El síndrome de Diógenes

 


En ocasiones, la vida nos da tantos revolcones que, heridos y decepcionados, nos preguntamos si tiene objeto continuar por el camino. Y se ofrece a nuestros ojos, racional o inconsciente, la posibilidad de salirnos de él, de romper normas, de ser otros, de reinventarnos, de enajenarnos. Le ocurre así al protagonista de esta historia breve con la que Juan Ramón Santos obtuvo el XXXIX premio Felipe Trigo y que ahora aparece impresa por la Fundación José Manuel Lara.

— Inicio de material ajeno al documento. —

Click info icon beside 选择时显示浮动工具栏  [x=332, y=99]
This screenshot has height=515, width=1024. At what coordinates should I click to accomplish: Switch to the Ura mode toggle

Hablamos de un profesor de instituto que ha atravesado un lamentable proceso de divorcio y que un día, sin saber muy bien por qué, descarga su ira ladrándole a una antigua funcionaria municipal de mal carácter. Ese comportamiento, que al principio le produce bochorno recordar, se le revela después como “el elixir de la eterna juventud, el tónico para seguir sintiéndome vivo” (p.16), como un “juego de la edad tardía” (el homenaje al también extremeño Luis Landero es patente). En ese punto se inicia una deriva curiosísima, que lo lleva a convertirse en “un ladrador en serie, una suerte de serial barker” (p.23) que comienza a intimidar a todo tipo de personas en zonas desiertas. Y, cuando por fin es detenido, se ve obligado a desempeñar servicios sociales en la perrera municipal.

Dejaré en ese punto la acción y permitiré que los lectores descubran por sí mismos el extravagante destino del protagonista, así como las peripecias en las que se verá inmerso entre perros, mujeres lascivas, psicólogas carcelarias y jueces estupefactos. Lo que sí les diré es que podrán descubrir en la obra más de un ángulo o plano de lectura: el humor, la crítica social, el desencanto, la parodia… Y todo, como siempre, servido con la prosa excelente de Juan Ramón Santos. Toda una garantía.

martes, 1 de diciembre de 2020

El Tiempo y la Sustancia


 

Terminándose el siglo XX, Miguel Sánchez Robles ofreció a sus lectores la obra titulada El tiempo y la sustancia, de la que se dice en su contraportada que es “una obra poética de reflexión y diagnóstico”. La etiqueta, pese a su tono elogioso, se me antoja levemente imprecisa. La poesía de Miguel comporta, sí, una clara reflexión; pero no creo que entrañe un diagnóstico. Cuando un médico diagnostica gripe o úlcera de estómago es porque, después de analizar al sujeto, ha logrado aislar e identificar el problema que lo aqueja. En nuestro poeta, esa identificación no se produce de forma puntual. Él sólo enumera los síntomas que advierte, y los expone después a la consideración de sus lectores. Son por tanto ellos quienes tendrán que convertirse en los médicos de su mundo, y los que estipulen el nombre que ha de otorgarse a su enfermedad.

En este nuevo tomo de Miguel Sánchez Robles, la voz poética parece encontrar refugio en la bebida, y nos ofrece un escaparate etílico de lo más variado: champán (p.11), coñac (p.14), cerveza (p.25), vino blanco (p.28), vermú (p.47), Marie Brizard (p.61)… Todas las sustancias alcohólicas parecen servir para evadirse de una realidad nauseabunda y opresiva, que cerca al ser humano y que se obstina en convencerlo de que

                                    “Todo es tan inútil

                                    como una danza turca.

Los días se acumulan

como un lastre sin rumbo.

La costumbre golpea

como una bestia herida

y en la distancia siempre

el júbilo se pierde y nunca fue”

(p.40).

Parece clarísimo que “no hay suficientes lágrimas / para llorar por todo” (p.71); pero la poesía puede convertirse en el refugio de quienes han agotado el triste manantial de sus ojos.